No Western government has taken practical measures to oppose this flouting of international law other than the largely symbolic measure of maintaining embassies in Tel Aviv not Jerusalem — until now the policy of all the world's governments. Trump’s pledge to move the embassy is a clear signal.
Trump’s support for the Israeli right-wing led by Netanyahu is also demonstrated by some of his key appointments. The most noted thing about the appointment of Jared Kushner as senior advisor is the nepotism – he is Trump's son-in-law.
Kushner is not only an outspoken supporter of Israel, but has been a generous donor to religious extremist organisations in the “settler movement”. These groups are best known for violently establishing outposts on Palestinian-owned land in the OPT (sometimes stealing Palestinian homes).
Despite these outposts being illegal under Israeli, as well international, law, they are often accorded military protection from the civilians they dispossessed and sometimes incorporated into the established settlement blocks.
Religious right
The religious fundamentalist settler movement is also responsible for organised racist violence in Israel proper and forms the right-wing extreme of Netanyahu’s coalition.
Trump’s choice for ambassador to Israel, David Friedman, is also a donor to religious right-wing settler groups. Hard-line US supporters of Zionism are a key part of Trumps coalition, including the powerful Christian fundamentalist bloc represented by Vice-President Mike Pence.

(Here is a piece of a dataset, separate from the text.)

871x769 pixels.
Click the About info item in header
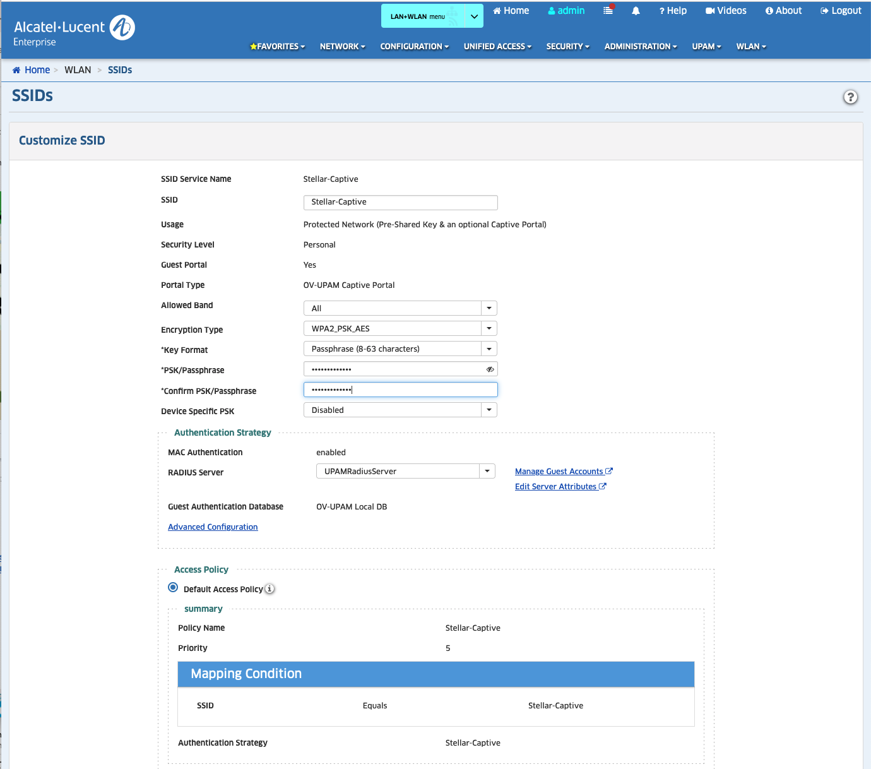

Furthermore Trump’s political style, aggressive nationalism and brash disregard for international law, human rights and “political correctness” has clear similarities to the Israeli right wing. The Apartheid Wall, and the racist rhetoric justifying it, is an obvious inspiration for Trump’s wall-building plans on the US’s border with Mexico.
What is alarming for both the Israeli mainstream opposition and the US Democrats is that verbal commitment to a two-state solution serves a purpose. It is the framework for indefinite negotiations continue while Israel de facto annexes the OPT. It has allowed Israel to take territory without giving citizenship to Palestinians, while still insisting Israel is a democracy.

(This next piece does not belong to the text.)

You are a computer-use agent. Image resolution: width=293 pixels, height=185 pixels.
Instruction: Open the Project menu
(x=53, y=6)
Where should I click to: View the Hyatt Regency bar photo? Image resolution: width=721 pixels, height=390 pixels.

Mainstream Israeli opposition parties, when they were in power, built settlements at a rate as fast as right-wing governments have. However, they always maintained they were committed to allowing the Palestinians to have a state at an unspecified point in the future.
Even Netanyahu paid lip service to the two-state solution, at least when speaking to a foreign audience. Trump’s material and ideological support might tempt the Netanyahu government to give up the pretence.
But such a one state solution that maintains Jewish Israeli dominance, in a country where half the population are Palestinian, would involve explicitly acknowledging that half the population are non-citizen subjects without rights.
Taking this path of nationalist bravado with applause from the Trump regime might boost Netanyahu’s short term domestic support. But stripping away what remains of Israel’s democratic facade is a path future Israeli governments may come to regret.